Tonight Paula Frazer, born and raised in the Deep South, wears a black velvet dress with a huge choker: in a good light she could pass for Elkie Brooks (at other times, it's undoubtedly Agnes Moorhead). She has a new band and they're mighty impressive. Her two guitarists take root on either side, plucking their strings with the concentrations of village idiots. Behind the trio, the drummer essays soothing brush strokes.
The melancholy anthems "The Well" and "Game of Broken Hearts" emerge slower than on last year's glorious Gentle Creatures album, increasing the dangerous desire to swoon. But with Frazer there's no ground to catch you, nowhere to fall except down, down, down. It goes so deep it makes your groin itch. Incredibly, Frazer seems oblivious to her power: she sways with the blank-eyed intensity of a Cassandra and then burbles between songs like a wacky grandmammy, "Hey, the lights are so bright, here, it's like a UFO. It's OK, I'm not tripping..."

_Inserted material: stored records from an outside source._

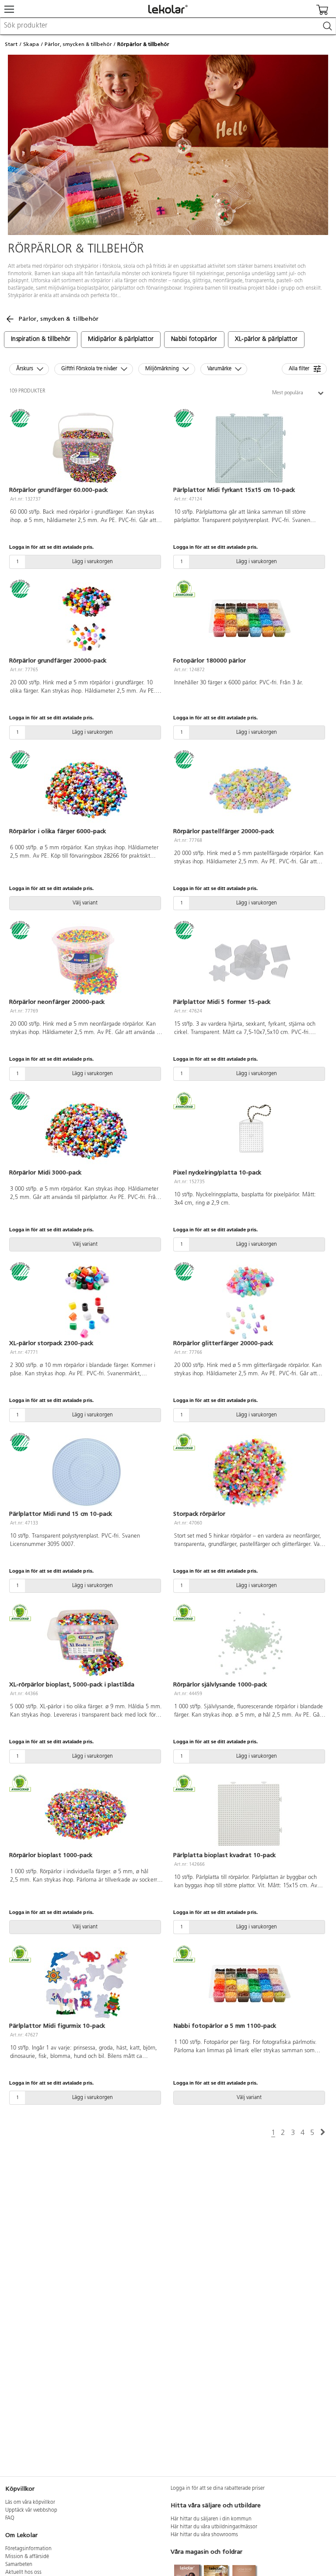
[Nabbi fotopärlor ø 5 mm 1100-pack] (250, 1984)
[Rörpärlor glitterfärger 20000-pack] (250, 1302)
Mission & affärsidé (27, 2556)
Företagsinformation (28, 2548)
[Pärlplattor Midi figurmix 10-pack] (86, 1984)
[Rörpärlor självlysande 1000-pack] (250, 1643)
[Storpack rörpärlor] (250, 1472)
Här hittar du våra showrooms (204, 2534)
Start (11, 44)
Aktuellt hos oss (23, 2572)
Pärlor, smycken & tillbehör (78, 44)
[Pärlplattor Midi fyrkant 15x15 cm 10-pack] (250, 448)
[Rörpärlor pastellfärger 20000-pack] (250, 790)
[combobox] (168, 26)
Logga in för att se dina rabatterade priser (218, 2488)
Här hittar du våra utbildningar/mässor (214, 2527)
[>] (322, 2132)
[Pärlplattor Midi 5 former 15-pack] (250, 960)
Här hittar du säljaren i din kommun (211, 2519)
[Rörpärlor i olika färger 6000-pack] (86, 790)
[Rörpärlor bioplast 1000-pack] (86, 1814)
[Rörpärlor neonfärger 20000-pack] (86, 960)
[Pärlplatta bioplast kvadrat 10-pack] (250, 1814)
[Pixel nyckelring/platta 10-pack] (250, 1131)
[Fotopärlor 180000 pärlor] (250, 619)
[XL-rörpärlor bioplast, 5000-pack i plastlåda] (86, 1643)
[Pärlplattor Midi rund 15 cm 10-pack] (86, 1472)
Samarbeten (18, 2564)
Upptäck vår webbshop (31, 2510)
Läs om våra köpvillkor (30, 2502)
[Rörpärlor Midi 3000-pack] (86, 1131)
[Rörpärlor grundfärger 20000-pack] (86, 619)
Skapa (31, 44)
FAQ (9, 2518)
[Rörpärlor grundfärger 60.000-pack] (86, 448)
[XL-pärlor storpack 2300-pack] (86, 1302)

Highlight of the evening is "Halfway to Madness", with Frazer wailing, "In the muddy brown water where I wrote your name..." It all makes as much sense as the words of someone thrashing in their sleep. "How simple things seemed, when I just wanted to hold you" - ah, now we know what she's talking about. Her pure voice sours and the guitars build, putting you in mind of trains leaving town, cabooses rattling furiously along the tracks. That's Tarnation's music for you: providing a soundtrack for all the cheesy, hurtful images your dreams have ever thrown up.
When the mesmerised audience realise Tarnation have left the stage they start to whoop and holler. Frazer and the boys return. "Hello again, we'll do 'Big O Motel'," she says and the crowd cheers. "You really want some torture, don't you?" cackles Frazer, "seven minutes of torture." We're talking lost love here and "cologne-drenched curtains" - pure high-school poetry - but in the mouth of this careworn woman it works. Yeah, we're wallowing in pain and lordy, it feels good.